§ **EXERCISE AIM**: Rename "reward" to "bonus" in the records starting at the line containing "This screenshot has" and ending at the line containing "[x=321, y=182]". Reproduce those lines with nothing else changed.

§ **MATERIAL FOR THIS EXERCISE**:
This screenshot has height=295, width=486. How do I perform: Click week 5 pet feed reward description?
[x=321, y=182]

==

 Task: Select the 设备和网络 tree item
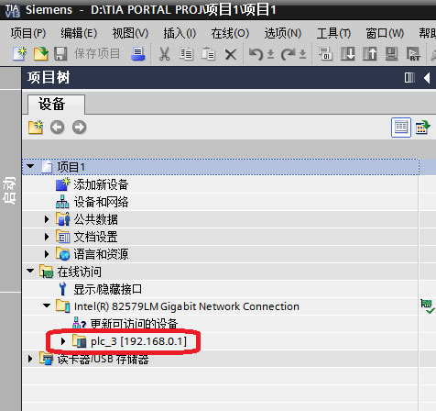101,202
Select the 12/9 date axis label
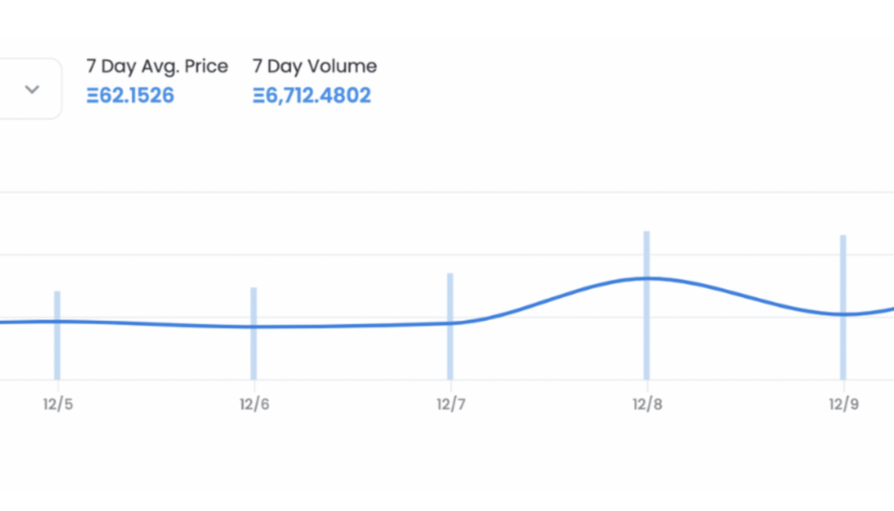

§ **WRITTEN SOLUTION**:
This screenshot has height=295, width=486. How do I perform: Click week 5 pet feed bonus description?
[x=321, y=182]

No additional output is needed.